The Taycan’s center of gravity is the lowest among Porsche’s production cars. So it should be able to run rings around Tesla on the handling front given Porsche’s history of making cars that handle impeccably.
Forgetting a few key details
Musk has gained self-importance by announcing the Tesla versus Porsche face-off, but he has forgotten to book Nürburgring.
Automotive website Road & Track reports that Tesla has not contacted the German track yet to book a time. What’s more, Musk won’t be getting the track for Tesla anytime soon as the track is “fully booked through the season” and the schedule is decided well in advance.
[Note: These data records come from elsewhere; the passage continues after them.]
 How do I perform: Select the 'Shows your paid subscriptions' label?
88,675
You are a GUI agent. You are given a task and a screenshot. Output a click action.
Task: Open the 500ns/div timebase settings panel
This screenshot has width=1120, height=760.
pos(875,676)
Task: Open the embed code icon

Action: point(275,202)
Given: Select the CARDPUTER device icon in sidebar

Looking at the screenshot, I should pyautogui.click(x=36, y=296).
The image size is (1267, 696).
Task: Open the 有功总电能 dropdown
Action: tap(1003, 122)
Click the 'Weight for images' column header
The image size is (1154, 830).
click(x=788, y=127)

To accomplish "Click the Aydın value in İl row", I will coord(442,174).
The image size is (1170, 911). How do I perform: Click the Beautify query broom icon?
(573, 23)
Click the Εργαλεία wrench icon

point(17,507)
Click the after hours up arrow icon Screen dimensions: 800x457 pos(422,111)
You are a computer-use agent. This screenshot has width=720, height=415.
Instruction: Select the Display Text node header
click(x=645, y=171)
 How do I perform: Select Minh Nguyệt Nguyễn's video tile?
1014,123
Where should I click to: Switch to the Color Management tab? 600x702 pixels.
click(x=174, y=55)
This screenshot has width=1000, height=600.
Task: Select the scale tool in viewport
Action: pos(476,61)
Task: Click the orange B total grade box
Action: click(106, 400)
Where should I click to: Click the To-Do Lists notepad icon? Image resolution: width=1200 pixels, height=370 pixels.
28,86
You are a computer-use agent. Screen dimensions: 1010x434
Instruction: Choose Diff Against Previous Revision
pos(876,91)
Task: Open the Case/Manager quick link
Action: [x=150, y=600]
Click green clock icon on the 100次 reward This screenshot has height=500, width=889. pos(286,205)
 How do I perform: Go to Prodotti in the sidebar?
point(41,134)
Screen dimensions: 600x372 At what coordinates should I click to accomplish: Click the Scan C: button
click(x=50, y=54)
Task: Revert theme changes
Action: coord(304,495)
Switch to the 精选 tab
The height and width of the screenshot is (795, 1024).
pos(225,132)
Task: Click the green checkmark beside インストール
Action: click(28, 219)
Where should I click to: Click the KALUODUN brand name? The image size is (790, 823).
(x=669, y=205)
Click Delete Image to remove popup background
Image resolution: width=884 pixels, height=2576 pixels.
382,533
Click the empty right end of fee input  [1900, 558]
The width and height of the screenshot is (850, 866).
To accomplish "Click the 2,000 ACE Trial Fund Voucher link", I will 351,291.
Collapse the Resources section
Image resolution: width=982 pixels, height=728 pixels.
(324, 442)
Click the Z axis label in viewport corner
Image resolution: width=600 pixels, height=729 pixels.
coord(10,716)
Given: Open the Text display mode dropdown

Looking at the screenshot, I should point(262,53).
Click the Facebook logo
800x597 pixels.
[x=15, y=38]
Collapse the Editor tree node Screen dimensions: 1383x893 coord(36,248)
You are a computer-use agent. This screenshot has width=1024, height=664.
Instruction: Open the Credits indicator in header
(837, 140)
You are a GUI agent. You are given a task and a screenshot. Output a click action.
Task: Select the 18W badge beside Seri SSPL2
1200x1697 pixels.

So what will Elon Musk do all this while? Probably focus on the actual problems at Tesla that could accelerate the stock’s decline in the coming months.
InsideEVs reports that Tesla’s Model 3 deliveries in the US for the month of August fell to 13,150 units as compared to 13,450 units in July. Tesla had delivered 21,225 Model 3 units in the US in June (the final month of the second quarter). We are already into the final month of the quarter, and the company needs to clock a sharp increase in Model 3 sales this month to meet its annual targets.
If that doesn’t happen, Tesla stock could further erode investors’ wealth. So Musk should not waste time on racing Porsche and instead focus on meeting the ambitious delivery target he has set for the year.